== Text for analysis ==
Quote from: Turdley Burgleson on July 02, 2010, 05:20:08 PM
What the fuck is the British government to do about this?

Who's to blame? The company, the de-regulation (by Bush, NOT Obama) and the MMS

It's a private company. What Brittan has to do with it is beyond me.
BP itself, not Brittan, needs to be held responsible and accountable for their mismanagement of their rigs/wells/facilities and apparent inability to create a clean up response.
It's their fucking fault, not the UK, not Obama.

It's BP you want. If you want to point another finger, try the MMS. Where they should have been regulating and managing they were snorting blow off each others asses with their dicks in someone else's mouth.

The oil is headed here. There's no fucking stopping it cause nobody fucking thought of the "what if" and if they did for a split second they shrugged it off and said "fuck it, PROFITS people, PROFITS". There's nothing we can do, the beaches are fucked, fishing is fucked and I have to live with this shit. Don't tell me I'm too far inland to care, cause I fucking do weather I'm landlocked or not, I'm an hour and a half away from either coast and it's MY state no matter how much I hate this place. I'm pissed. PISSED. The beaches are one of the very VERY few things this place has to offer and they're fucked. The whole economy here will suffer, not just the coast. Trust me.
DAMN IT!

Thanks a lot BP. And FUCK YOU.

THIS.

Quote from: The Good Reverend Payne on July 02, 2010, 09:32:39 PM
I think it would be funny to write a massive petition to the UK government for this. Thousands of names. The "Fuck You" David Cameron would reply with would be lulzy, about as funny as all the people who started questioning his and the other Tories stance on the proposition.

There is of course precedent for Governments being held at least partly responsible for Companies registered in their domain, not entirely sure if it's ever worked that way for a Company who has pretty much the same amount of money in its coffers as its "Government" does though...

Also, you could always send a letter to the one and only Green MP in Parliament, who I'm sure would welcome any means of getting her name AND her message across the headlines.

Her name is Caroline Lucas, she is the MP for Brighton Pavillion.

The economic and environmental cost of the spill is staggeringly fucking disgusting, but as the ENTIRE WORLD ECONOMY is geared towards the consumption of fossil fuels every single one of us is over a barrel of fucking crude on this one. BP itself has more money in its coffers than the ENTIRE BRITISH GOVERNMENT!  (as Payne pointed out)

So, what is the long term correct motorcycle? We need to wean the world off of oil before it runs out, need to change the way the First World runs, and figure out how to switch us all over to a green economy before the fossil fuels run out. First we need to figure out how the fuck we can sustain our current lifestyles in the First World without oil, otherwise we are not going to do shit, our addiction to a convienient life isnt going to change easily.

Biofuels are not a good solution, seeing as it doesn't reduce carbon emissions, and actually takes up valuable space that needs to be used for food production in the third world, and they seem to be shipped by diesel run tankers as it is, so a complete waste of fucking time.  We need to be ploughing as much money as possible into sustainable energy and cold fusion generators.
===
== Dataset excerpt ==
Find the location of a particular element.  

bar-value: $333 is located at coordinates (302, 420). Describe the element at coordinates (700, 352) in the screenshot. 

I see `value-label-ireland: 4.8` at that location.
===
▶ **Assigned task**
Summarize the forum discussion of the BP spill in three sentences. The listing is not needed here.

▶ **Task result**
One poster holds BP responsible rather than Britain or Obama, also blames the MMS for failing to regulate, and says the oil heading for their state will ruin the beaches, fishing and the wider economy. Another post proposes a mass petition to the UK government, notes precedent for governments being held partly responsible for companies registered in their domain, and suggests writing to Caroline Lucas, the only Green MP. A final post argues that because the world economy is geared toward fossil fuels, the world must be weaned off oil and switched to a green economy, dismisses biofuels, and calls for investment in sustainable energy and cold fusion generators.